··· Given data

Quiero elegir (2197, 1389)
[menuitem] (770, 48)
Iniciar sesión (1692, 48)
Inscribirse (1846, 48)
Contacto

······

Return the full data, every line of it, with nothing altered.

▶ **Exercise result**:
Quiero elegir (2197, 1389)
[menuitem] (770, 48)
Iniciar sesión (1692, 48)
Inscribirse (1846, 48)
Contacto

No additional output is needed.